I would try that and then I’d try to select built-in audio as the Nuendo interface to play back audio through. And I would probably tell Nuendo not to release audio.

You can also maybe check on Gearslutz, you can start in the post production section. I think some people asked about online work with clients and I’d imagine someone there would have answered.

Last thing I can think of is using some sort of internal routing. I once tried this software to get a different situation resolved. I couldn’t fix my problem but it might work for you.

I can recommend from personal experience that using a virtual audio cable, such as the one Matthias has suggested, can work in this situation.

You can route your Nuendo output to the virtual input cable and then choose that as your microphone input in Zoom. Obviously you’d also need to have your actual microphone set up as an input inside Nuendo. You’d then be able to share screen with Zoom but use the sound coming out from Nuendo.

I should point out though that the audio quality in Zoom sucks - even with ideal settings the streaming codec they use is designed for voice and does not make music sound good at all.

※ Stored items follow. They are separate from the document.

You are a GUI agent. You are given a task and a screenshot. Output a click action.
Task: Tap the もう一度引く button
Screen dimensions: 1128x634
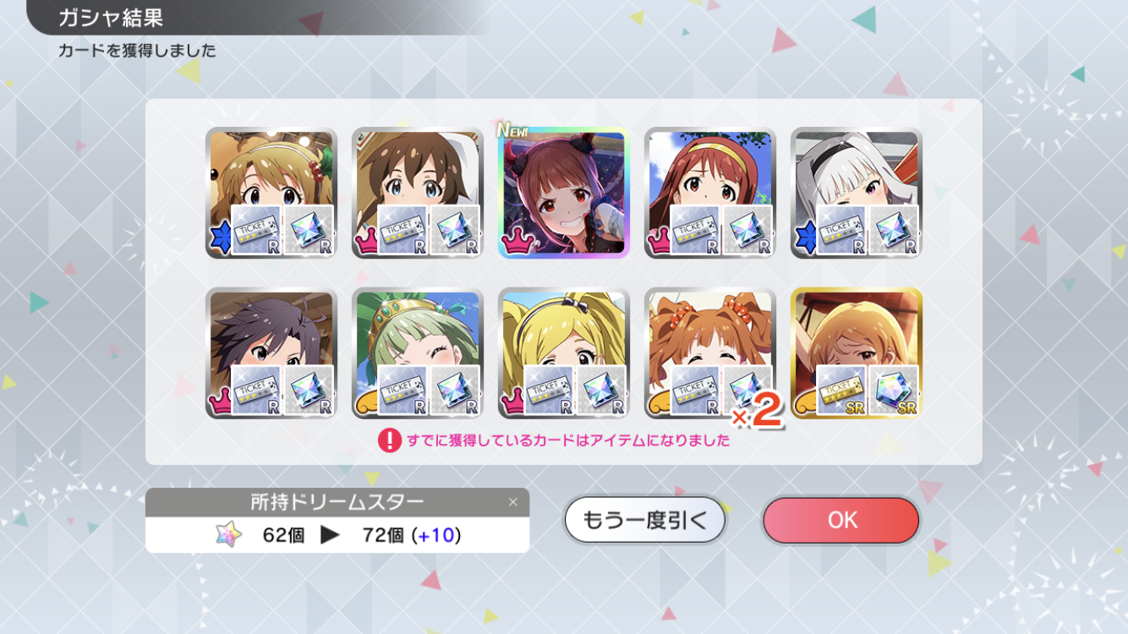click(x=645, y=520)
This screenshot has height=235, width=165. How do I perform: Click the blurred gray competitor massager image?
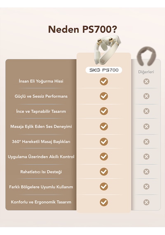click(146, 56)
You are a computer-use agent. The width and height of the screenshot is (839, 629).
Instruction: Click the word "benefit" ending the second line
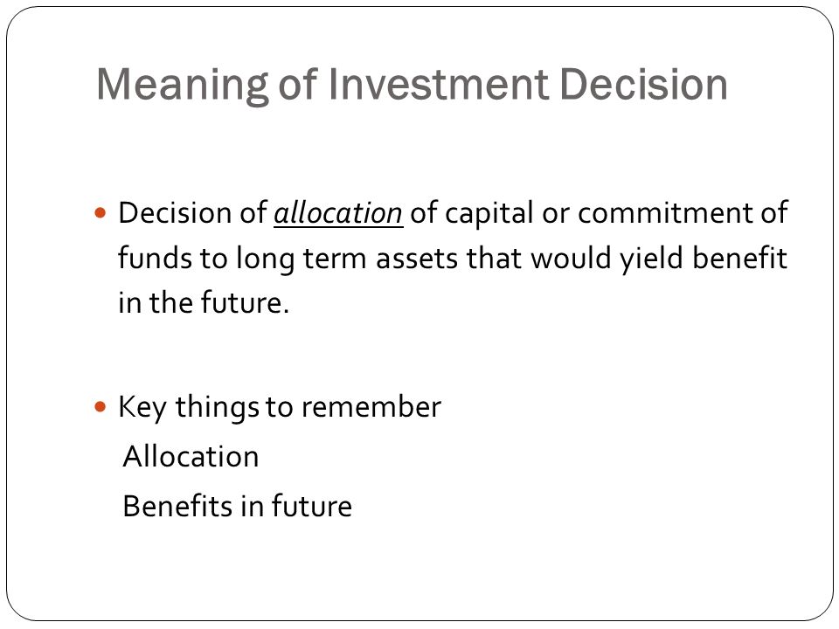point(740,258)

Might be worth looking at other conferencing apps if audio quality is a consideration

By definition such programs use the standard I/O of your computer.
So you have to route/configure to which signal your"main" outputs listens to.

Fredo

In my experience, this is a Windows issue - not a Nuendo one. I use both MacOs (UA Apollo x8) and Windows workstations (RME UFX+). To summarise & agree with what other have said here: “By definition such programs use the standard I/O of your computer. So you have to route/configure to which signal your"main” outputs listens to".

Yes, and this applies to any DAW or NLE - the issue is that ASIO drivers are only used by dedicated software such as Nuendo but not by Windows and its separate ‘system audio’ variations (macos combines all this together as ‘core audio’). For reference, I’d also check which audio settings you have used for Audition. I can only imagine this has been set to system audio vs. ASIO (& therefore should not be able to instantiate VST plugins?).

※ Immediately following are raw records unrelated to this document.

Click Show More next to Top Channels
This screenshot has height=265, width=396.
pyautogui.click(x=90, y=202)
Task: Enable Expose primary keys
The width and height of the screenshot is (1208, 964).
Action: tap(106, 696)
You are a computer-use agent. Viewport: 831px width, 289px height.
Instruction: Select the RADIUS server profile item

So there are two answers for Windows as far as I am aware:

  1. You need to have an audio interface that supports BOTH ASIO and Windows audio. RME do a very good job of being able to configure that (& as multichannel audio even). Focusrite is another of the few vendors that allow this for Windows although the channel count is more limited. I’m not sure about the details for a Scarlett 6i6, but here is the same information for configuring MME on a 2i2. You could also write to Focusrite of course.

  2. As another poster mentioned, Windows has audio patching capabilities and various free third party apps can manage this reasonably well (although one can disappear down the rabbit hole). Jack IO for example, but perhaps the best is from VoiceMeeter , would you believe with ‘Banana’ and 'Potato’options (!) for more and more channels of audio routing. In this case you would be routing Nuendo ASIO output to Windows system audio, however, YMMV with latency.

I hope this helps.

Actually this is caused by ASIO connection

Adobe audition allow using MME or ASIO
when you use MME you’re not connected directly through your audio interface
you’re connecting to windows audio then to your interface that is why in audition it will work

but actually there is a good trick ( hardware one ) :: connect your output signal to 2nd audio interface and use it with streaming apps
I find this a really good idea because your audience can hear anything you hear including monitor only inserts/ effects. and it will work regardless of protocol your interface is connected through…

actually if you see tutorials from universal audio they do this to let you hear (monitor- only effects on there console)

Thanks for the replies. I eventually found a small app called ‘asio4all’ that allowed me to route the asio from nuendo to zoom. This is probably similar to using VoiceMeeter.